Enquanto tentava dar os passos seguindo a sua instrutora de etiqueta, ela se repreendia mentalmente por nunca ter dado ouvidos para a sua mãe e seus professores quando esses avisavam que sua postura estava errada. Era muito difícil equilibrar o livro, olhar diretamente para frente, manter a coluna certa e andar de uma forma graciosa pela sala, tudo ao mesmo tempo. O máximo que ela tinha conseguido eram dar seis passos até o livro cair... E a presença de Doumajyd, observanto e rindo das suas tentativas fracassadas, contribuíam somente para deixá-la nervosa e irritada.
Na sua trigésima tentativa, quando o livro caíra logo no segundo passo, a instrutora não agüentou permanecer calada:
- Você não tem o básico! Sua postura é ruim e o livro vai continuar caindo!
Mary pegou o livro no chão, já se sentindo tonta por não agüentar mais fazer aquilo.
- Mais uma vez! – pediu a instrutora, cruzando os braços e não parecendo nada amigável.

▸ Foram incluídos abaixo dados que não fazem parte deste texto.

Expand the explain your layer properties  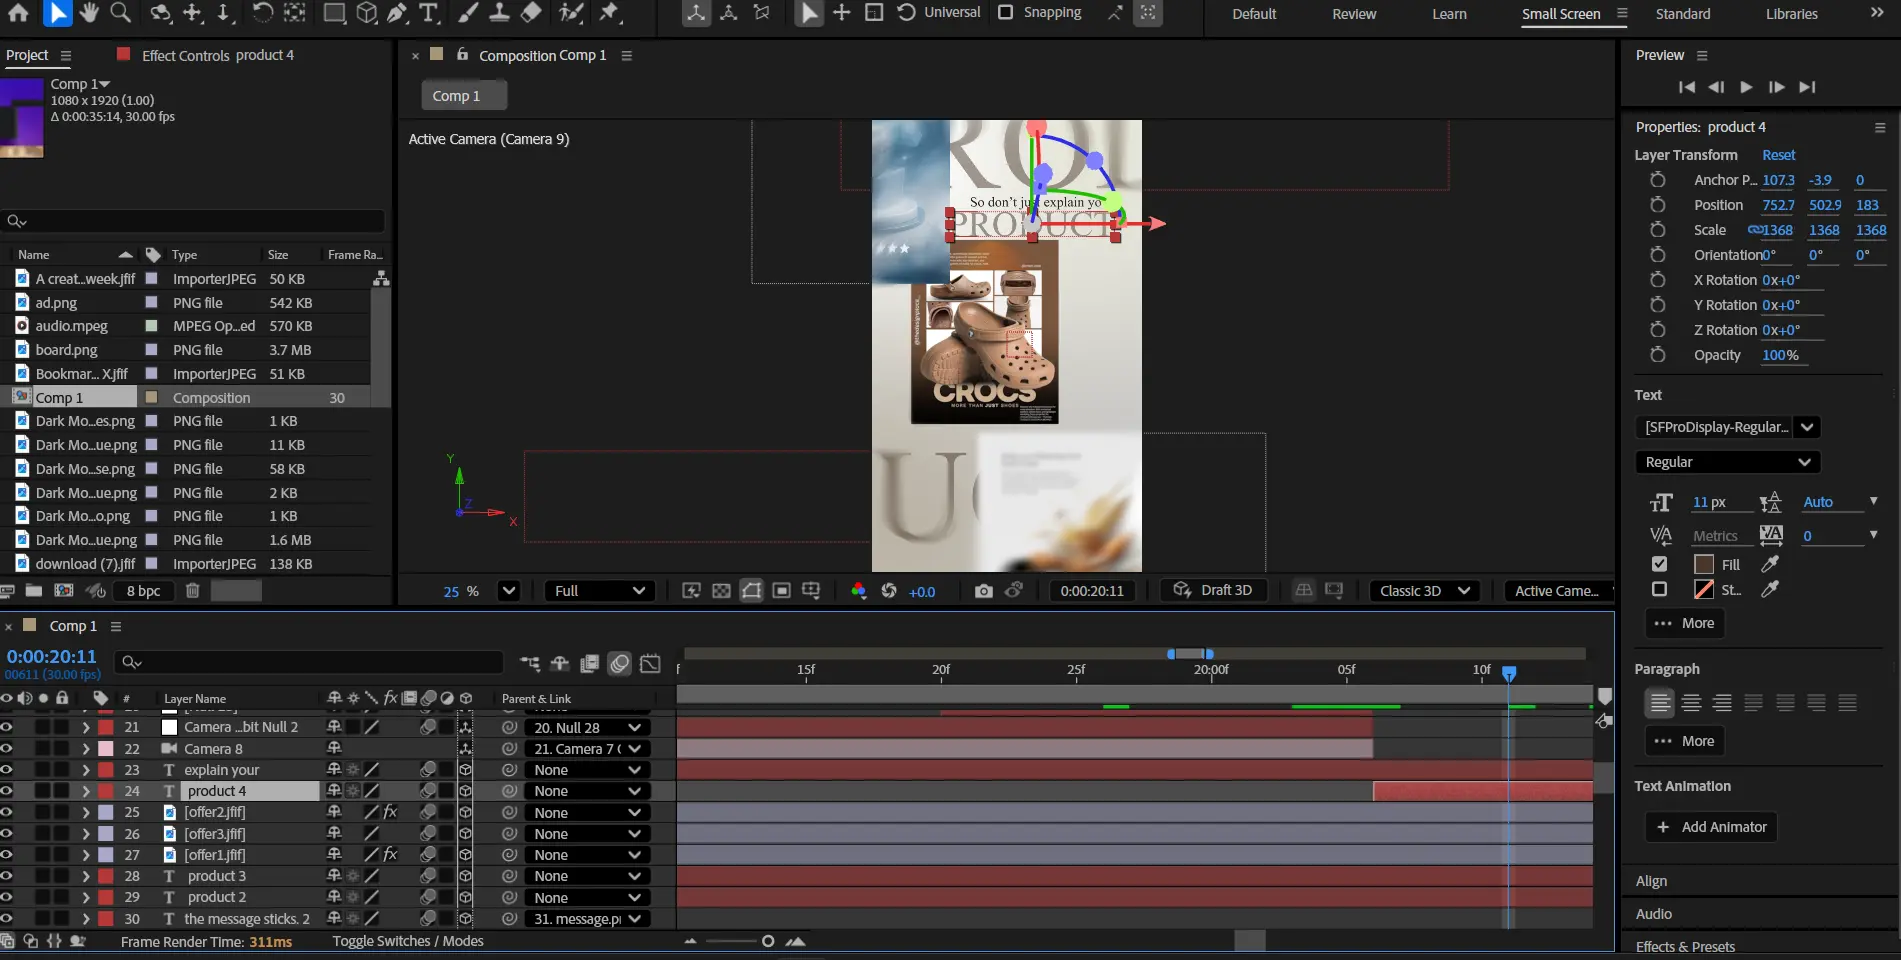[x=86, y=770]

Ela fez como fora pedido e novamente o livro caiu. Isso foi demais para Mary, que desabou no chão também, de joelhos e com a cabeça já latejando.

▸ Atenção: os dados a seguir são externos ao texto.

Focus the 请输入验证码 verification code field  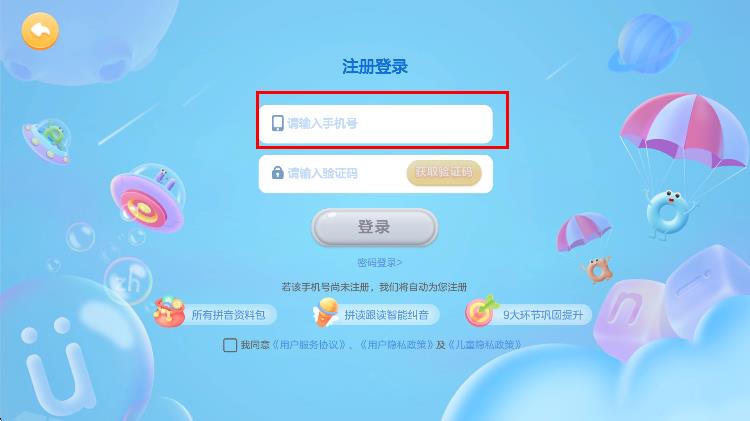coord(332,174)

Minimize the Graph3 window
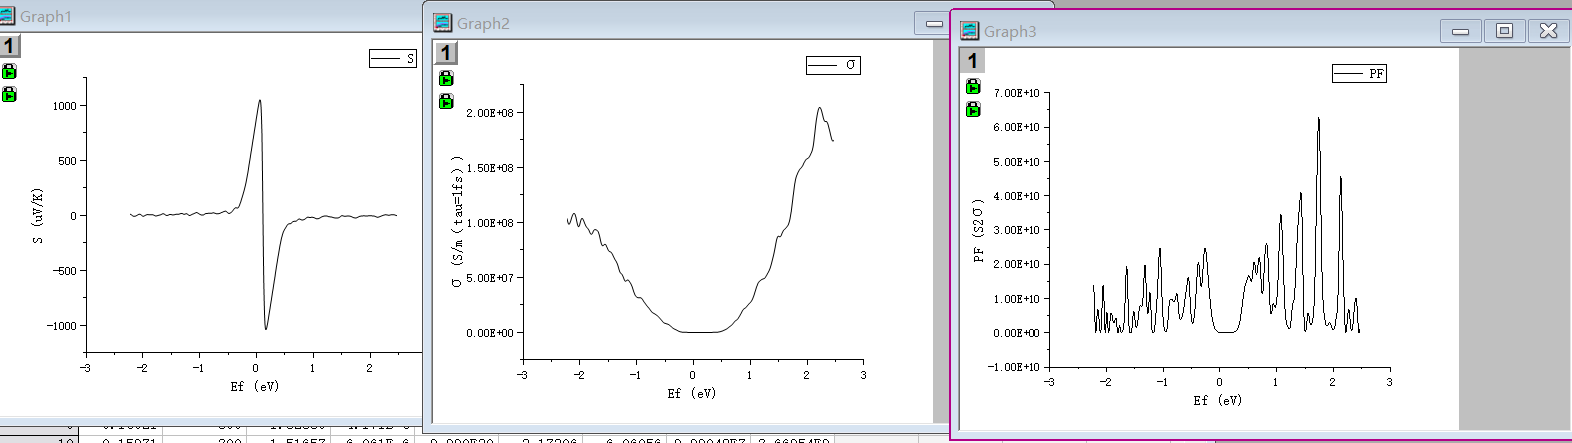click(1460, 31)
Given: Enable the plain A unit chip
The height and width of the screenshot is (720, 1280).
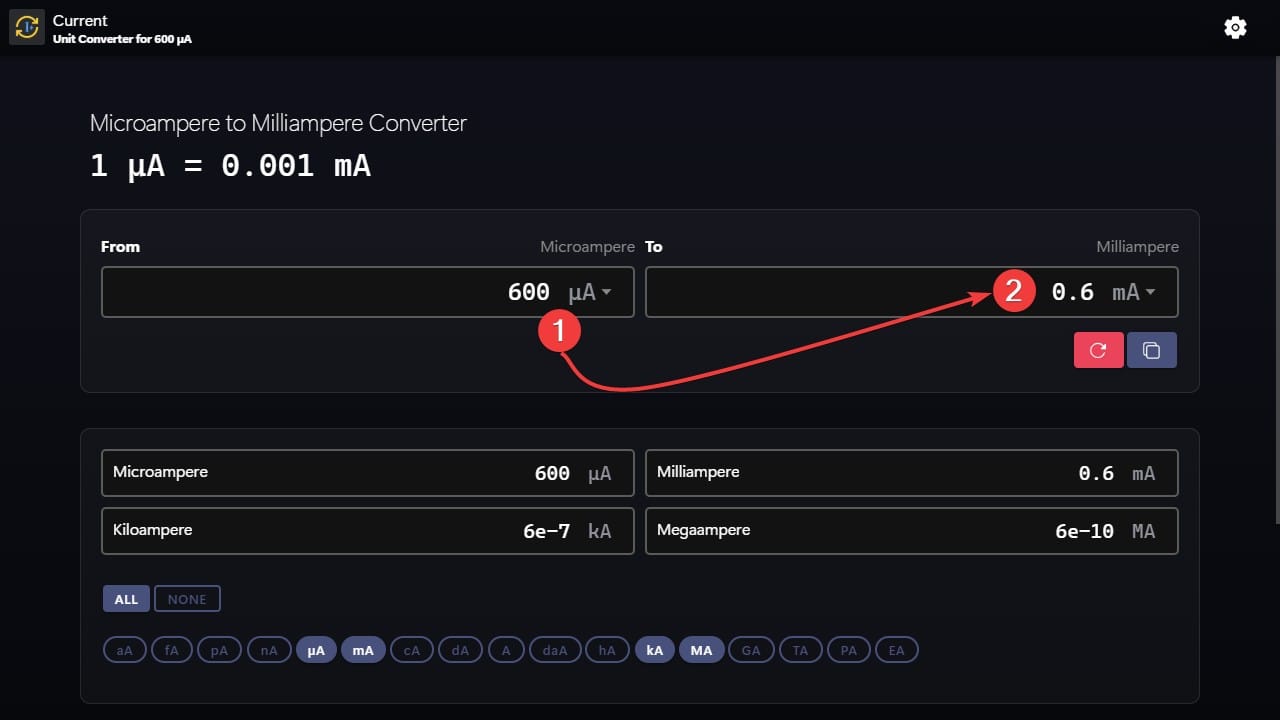Looking at the screenshot, I should (506, 649).
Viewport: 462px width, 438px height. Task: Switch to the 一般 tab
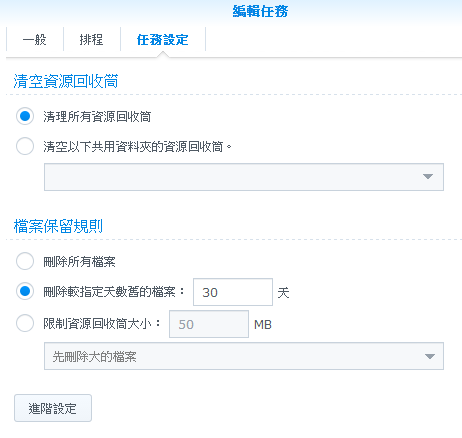pos(35,40)
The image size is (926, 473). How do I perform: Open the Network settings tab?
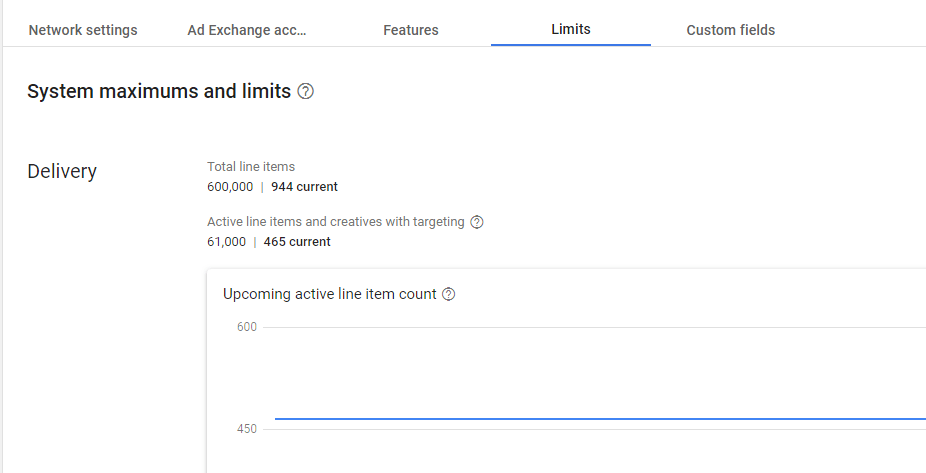(83, 30)
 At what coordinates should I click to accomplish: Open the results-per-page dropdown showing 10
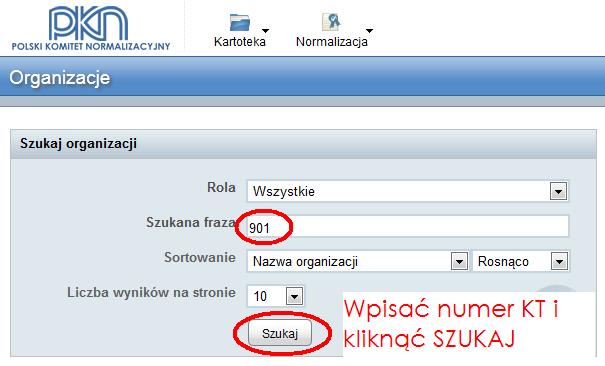[x=275, y=296]
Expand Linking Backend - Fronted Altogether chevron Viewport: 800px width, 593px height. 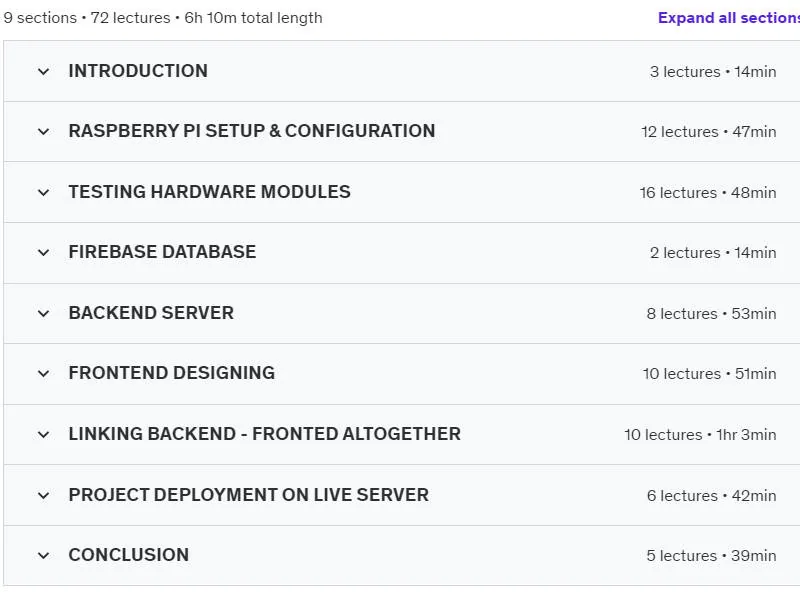43,434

- Droga! – rosnou Doumajyd – Você realmente não consegue fazer nada, Weed!
Sem forças para socar o dragão, como era a sua vontade, Mary limitou-se a rosnar também, levantando-se com esforço:
- NÃO TEM COMO EU SER BOA EM TUDO LOGO DE CARA! – e saiu correndo, batendo a porta da sala com toda a força que conseguiu, deixando para trás um dragão furioso.
Christinne teria que perdoá-la por fugir assim, mas o que ela mais precisava agora era de um tempo, e ficar o mais longe possível de tudo aquilo. Longe dos instrutores cruéis, das aulas e de Doumajyd.